Featured in BoxMac 76: Homemade Gnocchi & Cheese Pt. 2
2 medium onions, sliced
1 tbsp butter
salt (~1 tbsp)
6 slices bacon, chopped
2 cups sliced mushrooms
3 packages pre-made gnocchi
3 tbsp butter
3 tbsp flour
3 cups whole milk
2 cups sharp cheddar cheese, shredded (about two 8oz blocks)
1 egg, room temp
2 cloves garlic, crushed
1 tsp dijon mustard
1/2 tsp cayenne pepper
1 cup breadcrumbs
3 tbsp butter
-Prepare the mix-ins:
Caramelize the onions. In a saucepan over medium heat, melt the 1 tbsp butter. Add a handful of onions and sprinkle with salt. Continue adding handfuls of onions and sprinkling with salt with remaining onions. Cover pan and let the onions sweat. Check every few minutes for burning, and mix with a spatula. Once the onions have halved in size, raise the heat. Keep an eye on them–the process goes quickly once they begin to brown. Continue stirring every few minutes until the onions are a caramel color, then take off heat.
Prepare the bacon and mushrooms: Cook the bacon pieces over medium heat in a deep frying pan until the edges just begin to brown. Push the bacon to the edges of the pan and pour the mushrooms into the center. Stir the mushrooms until the bacon grease has saturated them, and cook until soft. Drain the pan and set aside.
-Prepare the sauce:
Create a roux by melting the butter in a medium saucepan over medium-high heat. Sprinkle in the flour and whisk until a thick paste forms. If the paste is too oily, add more flour. Slowly add the milk, whisking constantly, and let the milk simmer until thick.

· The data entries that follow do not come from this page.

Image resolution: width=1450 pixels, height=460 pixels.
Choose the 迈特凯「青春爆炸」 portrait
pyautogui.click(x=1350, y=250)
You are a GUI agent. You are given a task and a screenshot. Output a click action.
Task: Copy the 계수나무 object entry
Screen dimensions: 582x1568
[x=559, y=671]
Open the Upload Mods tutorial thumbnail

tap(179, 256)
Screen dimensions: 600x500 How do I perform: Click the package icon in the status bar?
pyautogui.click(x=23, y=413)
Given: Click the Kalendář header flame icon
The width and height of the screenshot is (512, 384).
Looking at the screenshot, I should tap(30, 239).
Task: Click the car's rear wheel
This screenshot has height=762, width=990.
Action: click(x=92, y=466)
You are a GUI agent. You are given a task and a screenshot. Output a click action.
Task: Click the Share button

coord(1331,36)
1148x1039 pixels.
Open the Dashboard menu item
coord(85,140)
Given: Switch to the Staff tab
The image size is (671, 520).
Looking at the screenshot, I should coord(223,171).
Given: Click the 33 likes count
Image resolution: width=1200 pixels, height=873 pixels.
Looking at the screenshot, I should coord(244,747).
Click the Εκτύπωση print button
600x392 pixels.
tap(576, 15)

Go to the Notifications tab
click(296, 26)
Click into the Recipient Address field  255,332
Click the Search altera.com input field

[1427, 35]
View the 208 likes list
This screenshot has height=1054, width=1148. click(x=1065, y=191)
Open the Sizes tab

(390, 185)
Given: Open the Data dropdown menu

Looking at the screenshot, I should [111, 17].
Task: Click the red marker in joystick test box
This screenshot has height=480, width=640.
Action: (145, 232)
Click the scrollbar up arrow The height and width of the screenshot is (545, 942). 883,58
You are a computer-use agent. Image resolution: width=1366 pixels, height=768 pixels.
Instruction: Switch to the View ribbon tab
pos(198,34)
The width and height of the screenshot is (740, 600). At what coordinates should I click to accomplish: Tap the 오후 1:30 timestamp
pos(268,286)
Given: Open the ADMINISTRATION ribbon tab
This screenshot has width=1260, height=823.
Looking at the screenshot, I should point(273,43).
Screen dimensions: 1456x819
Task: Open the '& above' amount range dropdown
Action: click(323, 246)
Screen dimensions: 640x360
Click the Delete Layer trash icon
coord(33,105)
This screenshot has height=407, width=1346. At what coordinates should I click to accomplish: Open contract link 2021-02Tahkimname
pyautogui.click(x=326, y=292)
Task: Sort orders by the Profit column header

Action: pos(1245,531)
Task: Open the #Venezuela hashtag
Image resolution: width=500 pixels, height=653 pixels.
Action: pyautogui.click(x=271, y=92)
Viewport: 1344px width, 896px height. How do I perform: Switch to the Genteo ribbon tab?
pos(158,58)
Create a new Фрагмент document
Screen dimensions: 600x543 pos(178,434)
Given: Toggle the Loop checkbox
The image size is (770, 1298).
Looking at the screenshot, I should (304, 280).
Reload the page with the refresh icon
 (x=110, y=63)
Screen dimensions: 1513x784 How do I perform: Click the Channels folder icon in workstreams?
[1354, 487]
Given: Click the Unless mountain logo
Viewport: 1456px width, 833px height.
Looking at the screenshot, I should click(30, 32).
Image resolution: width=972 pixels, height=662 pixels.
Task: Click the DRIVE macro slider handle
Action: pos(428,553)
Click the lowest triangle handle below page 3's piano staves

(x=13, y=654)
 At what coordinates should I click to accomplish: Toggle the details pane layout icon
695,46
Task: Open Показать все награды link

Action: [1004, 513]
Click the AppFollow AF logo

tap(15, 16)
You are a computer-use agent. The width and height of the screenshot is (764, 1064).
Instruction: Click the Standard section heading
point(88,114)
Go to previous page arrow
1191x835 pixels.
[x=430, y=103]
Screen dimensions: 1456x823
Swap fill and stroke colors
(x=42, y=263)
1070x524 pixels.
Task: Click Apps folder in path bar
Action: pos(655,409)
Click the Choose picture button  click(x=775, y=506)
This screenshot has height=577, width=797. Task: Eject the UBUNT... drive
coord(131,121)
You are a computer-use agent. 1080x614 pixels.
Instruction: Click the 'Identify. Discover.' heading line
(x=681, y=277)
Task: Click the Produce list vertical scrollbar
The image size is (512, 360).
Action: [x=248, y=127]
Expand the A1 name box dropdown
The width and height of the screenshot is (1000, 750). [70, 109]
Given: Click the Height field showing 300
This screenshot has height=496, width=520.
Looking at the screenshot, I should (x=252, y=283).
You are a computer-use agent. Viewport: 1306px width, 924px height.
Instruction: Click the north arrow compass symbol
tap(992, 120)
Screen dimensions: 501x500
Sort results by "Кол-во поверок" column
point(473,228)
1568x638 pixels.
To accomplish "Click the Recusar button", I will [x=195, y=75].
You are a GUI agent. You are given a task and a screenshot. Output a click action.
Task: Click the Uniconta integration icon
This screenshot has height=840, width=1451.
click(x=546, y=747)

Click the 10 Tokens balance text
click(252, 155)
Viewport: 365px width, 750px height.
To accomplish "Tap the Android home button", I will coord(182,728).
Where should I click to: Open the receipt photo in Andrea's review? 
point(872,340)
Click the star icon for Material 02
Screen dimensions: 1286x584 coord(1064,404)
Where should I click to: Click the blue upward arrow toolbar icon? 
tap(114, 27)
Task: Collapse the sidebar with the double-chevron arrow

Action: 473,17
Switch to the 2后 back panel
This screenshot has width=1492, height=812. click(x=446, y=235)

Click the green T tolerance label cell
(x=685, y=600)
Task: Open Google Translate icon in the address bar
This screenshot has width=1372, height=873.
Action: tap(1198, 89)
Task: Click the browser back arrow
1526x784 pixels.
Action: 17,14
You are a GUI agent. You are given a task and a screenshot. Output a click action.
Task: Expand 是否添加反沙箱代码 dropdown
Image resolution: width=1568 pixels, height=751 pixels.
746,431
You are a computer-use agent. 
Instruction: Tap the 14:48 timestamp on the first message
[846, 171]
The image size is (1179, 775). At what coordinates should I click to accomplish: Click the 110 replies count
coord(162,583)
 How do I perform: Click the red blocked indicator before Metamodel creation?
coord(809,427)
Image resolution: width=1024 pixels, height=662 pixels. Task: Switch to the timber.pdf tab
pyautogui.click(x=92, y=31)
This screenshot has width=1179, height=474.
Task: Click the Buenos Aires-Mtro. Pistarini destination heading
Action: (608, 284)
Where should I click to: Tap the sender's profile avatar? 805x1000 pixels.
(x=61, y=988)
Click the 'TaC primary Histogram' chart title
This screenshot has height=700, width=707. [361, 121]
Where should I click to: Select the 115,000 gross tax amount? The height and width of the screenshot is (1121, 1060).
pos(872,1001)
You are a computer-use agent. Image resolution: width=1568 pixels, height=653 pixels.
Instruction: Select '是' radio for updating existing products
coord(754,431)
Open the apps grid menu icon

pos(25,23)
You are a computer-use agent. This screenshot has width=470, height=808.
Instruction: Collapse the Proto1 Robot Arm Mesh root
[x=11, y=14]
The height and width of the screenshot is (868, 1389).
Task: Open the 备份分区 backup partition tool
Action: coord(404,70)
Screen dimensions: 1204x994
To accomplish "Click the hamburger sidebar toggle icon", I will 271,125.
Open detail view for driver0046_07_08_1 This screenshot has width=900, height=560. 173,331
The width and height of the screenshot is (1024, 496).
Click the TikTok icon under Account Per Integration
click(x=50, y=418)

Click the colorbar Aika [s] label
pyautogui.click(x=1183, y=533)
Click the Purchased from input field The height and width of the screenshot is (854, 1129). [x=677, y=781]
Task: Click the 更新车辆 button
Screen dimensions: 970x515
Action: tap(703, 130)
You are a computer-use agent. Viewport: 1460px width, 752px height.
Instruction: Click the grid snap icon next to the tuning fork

Temper in the egg by whisking in a small bowl and slowly adding the hot cream mixture. Once you’ve added enough cream to heat the egg, slowly pour it into the rest of the cream mix, whisking constantly. At this point the cream should be very thick. Add the garlic, mustard, and cayenne.
Add the cheese in handfuls, letting it melt between each one. Reserve some cheese for topping. Stir until incorporated and remove from heat.
Pre-heat the oven to 350.
Boil the gnocchi according to the instructions on the package. When gnocchi is done, drain and fold in the cheese and mix-ins. Pour into a baking dish.
Prepare the topping by tossing the breadcrumbs with the melted butter. They should be crumbly, not sticky. If needed, add more breadcrumbs. Sprinkle the breadcrumbs over the gnocchi in the baking dish and add the remaining cheese on top.
Bake for 20 minutes, or until the cheese on top is crispy and the breadcrumbs have browned.